On Friday, the Connecticut state Senate passed a bill that sets up a task force to study the feasibility of creating a paid family and medical leave insurance program. The House passed the bill earlier this month and it now heads to Gov. Dannel Malloy’s (D) desk.
The task force will consider a program that would provide short-team insurance benefits to workers who need time off for pregnancy, the birth of a child, a non-work related injury or illness, or to take care of a sick family member. It must submit a report on its findings and recommendations by October 1, 2014.
The only other states that have similar programs are California and New Jersey. California’s policy, which took effect in 2004, offers workers partial wage replacement through an insurance program that nearly all workers can pay into. Three other states have Temporary Disability Insurance programs that pay workers a portion of their wages when they take leave.

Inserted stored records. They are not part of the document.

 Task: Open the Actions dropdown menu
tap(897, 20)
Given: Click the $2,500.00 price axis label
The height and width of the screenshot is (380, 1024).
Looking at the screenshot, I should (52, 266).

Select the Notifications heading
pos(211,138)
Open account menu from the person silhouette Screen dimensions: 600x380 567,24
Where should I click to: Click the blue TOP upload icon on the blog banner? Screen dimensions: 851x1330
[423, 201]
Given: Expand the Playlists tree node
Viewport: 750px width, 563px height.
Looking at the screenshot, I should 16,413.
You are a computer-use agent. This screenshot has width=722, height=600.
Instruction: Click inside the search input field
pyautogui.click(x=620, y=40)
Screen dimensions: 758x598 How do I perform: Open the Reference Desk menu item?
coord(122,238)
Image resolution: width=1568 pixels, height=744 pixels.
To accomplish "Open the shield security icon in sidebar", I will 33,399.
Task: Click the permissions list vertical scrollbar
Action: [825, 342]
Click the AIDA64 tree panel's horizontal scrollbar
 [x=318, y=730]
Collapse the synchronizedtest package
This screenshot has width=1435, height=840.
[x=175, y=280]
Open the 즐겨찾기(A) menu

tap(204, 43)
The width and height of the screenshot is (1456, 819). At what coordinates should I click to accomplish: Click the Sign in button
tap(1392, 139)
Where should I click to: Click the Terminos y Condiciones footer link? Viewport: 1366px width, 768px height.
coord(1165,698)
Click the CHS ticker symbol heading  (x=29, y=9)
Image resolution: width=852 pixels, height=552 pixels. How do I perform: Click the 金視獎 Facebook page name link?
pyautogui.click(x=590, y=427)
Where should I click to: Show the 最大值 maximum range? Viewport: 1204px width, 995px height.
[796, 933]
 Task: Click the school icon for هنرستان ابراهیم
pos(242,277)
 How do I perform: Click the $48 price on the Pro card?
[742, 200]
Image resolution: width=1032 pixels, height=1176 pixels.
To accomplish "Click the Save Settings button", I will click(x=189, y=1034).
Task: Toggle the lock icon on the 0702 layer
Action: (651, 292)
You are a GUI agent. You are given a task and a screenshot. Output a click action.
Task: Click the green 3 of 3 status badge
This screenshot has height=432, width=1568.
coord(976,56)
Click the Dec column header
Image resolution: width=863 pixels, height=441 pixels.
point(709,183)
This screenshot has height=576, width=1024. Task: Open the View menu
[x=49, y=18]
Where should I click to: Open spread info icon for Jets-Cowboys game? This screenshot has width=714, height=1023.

Only 11 percent of private sector workers and 17 percent of public workers have access to paid maternity leave through their employers. The Family and Medical Leave Act (FMLA) entitles those who work at firms that have more than 50 employees 12 weeks of unpaid leave. But due to restrictions in the law, about 40 percent of workers aren’t even covered by the FMLA. And of those who don’t take FMLA leave, nearly half say it was because they can’t afford it.
Meanwhile, the U.S. is just one of three of countries around the world that doesn’t offer paid maternity leave.